"""

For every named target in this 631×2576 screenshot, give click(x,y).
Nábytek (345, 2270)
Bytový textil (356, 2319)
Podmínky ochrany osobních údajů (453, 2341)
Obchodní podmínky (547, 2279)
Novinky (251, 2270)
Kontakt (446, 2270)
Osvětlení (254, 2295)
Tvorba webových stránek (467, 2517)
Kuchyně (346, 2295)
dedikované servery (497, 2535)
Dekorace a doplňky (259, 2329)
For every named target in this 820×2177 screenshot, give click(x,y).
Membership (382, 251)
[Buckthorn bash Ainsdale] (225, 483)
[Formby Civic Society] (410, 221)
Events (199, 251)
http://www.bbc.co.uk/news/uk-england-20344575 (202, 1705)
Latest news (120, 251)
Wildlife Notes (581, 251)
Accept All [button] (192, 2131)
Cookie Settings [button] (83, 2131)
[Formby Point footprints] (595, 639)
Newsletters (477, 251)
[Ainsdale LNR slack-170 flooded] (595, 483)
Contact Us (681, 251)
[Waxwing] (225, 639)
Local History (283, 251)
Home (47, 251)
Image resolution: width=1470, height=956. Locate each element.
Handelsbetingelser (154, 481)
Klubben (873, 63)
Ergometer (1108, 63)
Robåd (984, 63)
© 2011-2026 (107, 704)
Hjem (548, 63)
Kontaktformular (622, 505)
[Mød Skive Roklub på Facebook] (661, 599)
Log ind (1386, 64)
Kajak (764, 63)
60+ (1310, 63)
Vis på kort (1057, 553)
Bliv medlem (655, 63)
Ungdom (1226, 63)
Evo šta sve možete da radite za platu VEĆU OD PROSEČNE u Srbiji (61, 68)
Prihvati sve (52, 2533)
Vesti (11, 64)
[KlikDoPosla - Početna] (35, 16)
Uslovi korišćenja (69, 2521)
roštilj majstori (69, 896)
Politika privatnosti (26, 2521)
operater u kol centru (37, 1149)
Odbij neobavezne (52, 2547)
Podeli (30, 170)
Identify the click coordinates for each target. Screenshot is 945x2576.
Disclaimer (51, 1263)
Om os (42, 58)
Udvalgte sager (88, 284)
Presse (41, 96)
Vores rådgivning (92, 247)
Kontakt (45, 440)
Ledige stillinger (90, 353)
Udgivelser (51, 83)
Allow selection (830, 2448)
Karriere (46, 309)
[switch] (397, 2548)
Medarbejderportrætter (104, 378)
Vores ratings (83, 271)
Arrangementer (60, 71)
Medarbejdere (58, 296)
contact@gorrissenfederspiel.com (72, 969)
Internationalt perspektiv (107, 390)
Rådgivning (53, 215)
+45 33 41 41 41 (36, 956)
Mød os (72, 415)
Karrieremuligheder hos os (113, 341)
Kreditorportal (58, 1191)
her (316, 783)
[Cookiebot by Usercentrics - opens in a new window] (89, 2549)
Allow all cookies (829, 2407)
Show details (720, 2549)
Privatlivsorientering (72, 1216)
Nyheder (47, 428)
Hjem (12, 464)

"""

**Task goal:**
Everything from the line containing "Tvorba webových stránek (467, 2517)" through the line containing "Events (199, 251)" in the material above should be retyped exactly, both ends included, and nothing more.

**Answer for the task:**
Tvorba webových stránek (467, 2517)
Kuchyně (346, 2295)
dedikované servery (497, 2535)
Dekorace a doplňky (259, 2329)
For every named target in this 820×2177 screenshot, give click(x,y).
Membership (382, 251)
[Buckthorn bash Ainsdale] (225, 483)
[Formby Civic Society] (410, 221)
Events (199, 251)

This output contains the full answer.